マギリツァとは
マギリツァは、ギリシャの復活祭と強く結びついた伝統的なスープです。古典的な作り方では、羊の内臓を使い、レタスや青ねぎ、ディルなどの青い香味野菜を合わせ、最後に卵とレモンのソース「アヴゴレモノ」で仕上げます。

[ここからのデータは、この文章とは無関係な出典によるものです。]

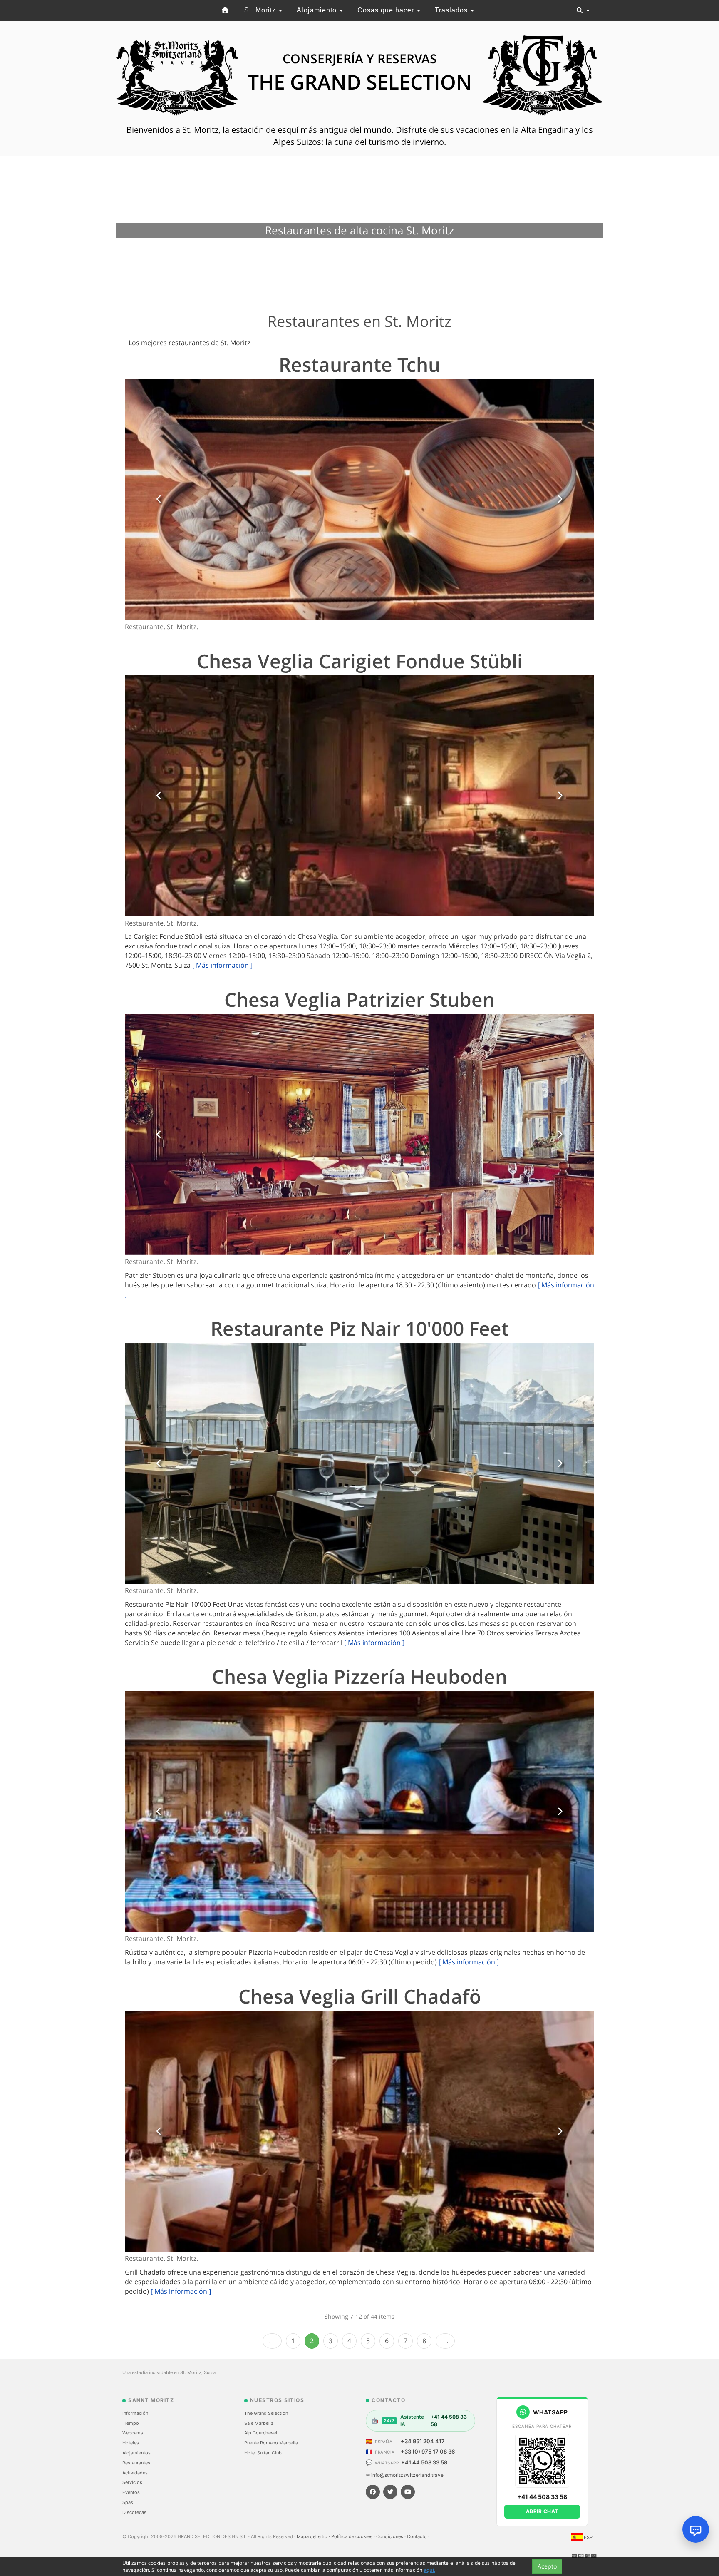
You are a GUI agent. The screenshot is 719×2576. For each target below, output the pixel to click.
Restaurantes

復活祭前の断食を終え、聖土曜日から復活祭の日曜へ移る深夜の礼拝後に食べる料理として広く知られています。ただし家庭や地域で構成は一定ではなく、米を加えるかどうか、使う羊の部位、野菜の種類に差があり、現代にはきのこを使う肉なしのアレンジもあります。
基本情報
| 正式な料理名 | Μαγειρίτσα |
|---|---|
| 日本語表記 | マギリツァ |
| 英語表記 | Magiritsa / Greek Easter soup |
| 国・地域 | ギリシャ |
| 料理タイプ | 羊の内臓と青菜の卵レモンスープ |
| 主な食事場面 | ギリシャ正教の復活祭、聖土曜日深夜の食事 |
マギリツァの特徴
復活祭の食卓と結びつく
単なる羊スープではなく、ギリシャの復活祭の食習慣と結びついている点が大きな特徴です。翌日の羊料理に先立ち、深夜の食事として供される文脈がよく紹介されます。
内臓のコクと青菜の軽さを合わせる
羊の内臓が濃いうま味を出す一方、レタス、青ねぎ、ディルなどが青い香りと軽さを加えます。濃厚さだけに寄らず、春らしい香味を重ねる組み立てです。
アヴゴレモノで酸味ととろみをつける
卵とレモンを合わせたアヴゴレモノをスープに加えると、酸味、まろやかさ、軽いとろみが生まれます。卵を固めず滑らかに混ぜるため、温度の扱いが仕上がりを左右します。
主な材料
- 羊の内臓:心臓、肝臓、肺などを組み合わせる伝統的な型があります。
- レタス:煮るとしんなりし、内臓の濃さに青菜の軽さを加えます。
- 青ねぎ:甘みと香りの土台になります。
- ディル:マギリツァを特徴づける爽やかな香草の一つです。
- 卵とレモン:アヴゴレモノとして酸味とまろやかなとろみを与えます。
- 米:加えるレシピもありますが、必須ではありません。
味と食感
内臓由来の深いうま味に、ディルや青ねぎの青い香り、レモンのはっきりした酸味が重なります。アヴゴレモノを使うと口当たりはなめらかで、濃い素材を使いながらも後味は比較的明るく仕上がります。内臓の切り方や煮込み時間によって、噛み応えは大きく変わります。
代表的な種類と地域差
伝統的な内臓入りの型でも、米を加えるか、羊の頭や首でだしを取るか、レタス以外の青菜を使うかなどに差があります。地域によっては一般的なスープ型と異なる形も伝えられています。現代では、復活祭らしいハーブとアヴゴレモノの構成を残し、内臓の代わりにきのこを使うアレンジも見られます。
いつ、どのように食べる料理か
もっとも象徴的なのは復活祭の時期で、深夜の礼拝後に家族で食べる料理として知られています。温かいスープなので、翌日の祝宴に先立つ一皿として供されます。
動画レシピを見るときの比較ポイント
CookClipで複数の子動画記事を比べるときは、同じマギリツァでも内臓、青菜、米、アヴゴレモノの扱いに注目すると違いが分かります。
- どの羊の部位・内臓を使っているか
- 内臓を下ゆでしてから使うか
- レタスやその他の青菜の種類と量
- 米を加えるかどうか
- ディルや青ねぎなど香草の組み合わせ
- アヴゴレモノの作り方と加えるタイミング
よくある質問
マギリツァはいつ食べる料理ですか?
ギリシャの復活祭に結びつく料理で、聖土曜日の深夜礼拝後に食べる伝統が広く知られています。
必ず羊の内臓を使いますか?
古典的な型では羊の内臓が重要ですが、家庭や地域で使う部位は異なり、現代にはきのこなどを使う肉なしのアレンジもあります。
アヴゴレモノとは何ですか?
卵とレモンを合わせてスープに加えるギリシャ料理の仕上げ方です。酸味とまろやかさ、軽いとろみを与えます。
米は必須ですか?
米を入れるレシピはよくありますが、必須とは言えません。米の有無は動画レシピを比較するときの分かりやすい違いの一つです。